I heard my roommate having sex this weekend.

I should clarify my situation here.

I have two roommates who are at the opposite ends of the spectrum, one of them is gentle, portly, and unassuming, the other is vigorous, pleasantly airheaded, and male model gorgeous.

The male model has unbelievable lips, and a greek god of a body. He has a deep gay mannish voice, and a boytoy who resembles James McAvoy.

Overall I gave their moaning performance a 6 because they distinctly lacked spanking noises and crazy yells, but perhaps they were just trying to be nice and not make it honest that they were anally intruding each other.

It goes without saying that I was turned on, and its probably of little surprise to you that I have the distinct impression that Mr. Male Model has come on to me the once or twice I’ve interacted with him around the house and outside as well.

How can I tell? Well he once knocked on my door asking if I had a pencil, and the whole time he was STARING AT MY CROTCH. I never said he was mr. subtlety.

None of this should surprise you, my self-delusion and perversion of course, but what surprised me was this other feeling I felt in the pit of my stomach as I heard them going at it.

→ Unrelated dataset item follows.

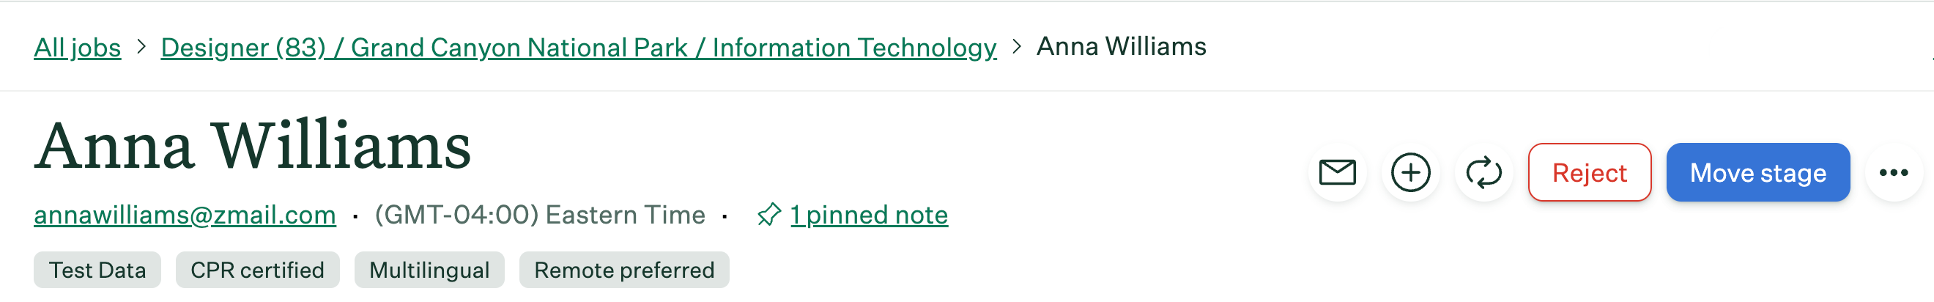Click the large Anna Williams heading

coord(253,146)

I couldn’t quite pinpoint what it was at first, and the name of the feeling eluded me even as I went to work the next day. It couldn’t be jealousy or envy, I know how those feel like and this wasn’t it. It felt like a proverbial tooth was out of place that needed to be corrected.

And that’s when I realized what it was: Competition.

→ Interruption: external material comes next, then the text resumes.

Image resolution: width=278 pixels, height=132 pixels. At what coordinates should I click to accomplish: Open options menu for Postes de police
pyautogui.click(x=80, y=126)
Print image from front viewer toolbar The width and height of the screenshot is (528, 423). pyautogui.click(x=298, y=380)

As a spic-ling, I was never one to really get into traditional sport competition, and so I’ve grown to have a very fucked up sense of competition. In this case, I heard their moaning and thought, “god damn it I can do better than that!”

Yes, I feel like I have to one up those boys, let them hear how we do it in Inglewood (loud fast and with Spanish expletives). Every moan was like mocking laughter directed at me from behind my bedroom wall, “haha look what I’m getting.”

Well no longer!

I’m going to stop playing with my Wii and start the moaning olympics with them…

I’m at a disadvantage because I lack anything resembling a boyfriend, and I’m afraid my slutty days may be over, but there’s no way I’m letting those bastards win. I will find someone to help out-moan them by this weekend if it kills them in their sleep using pills!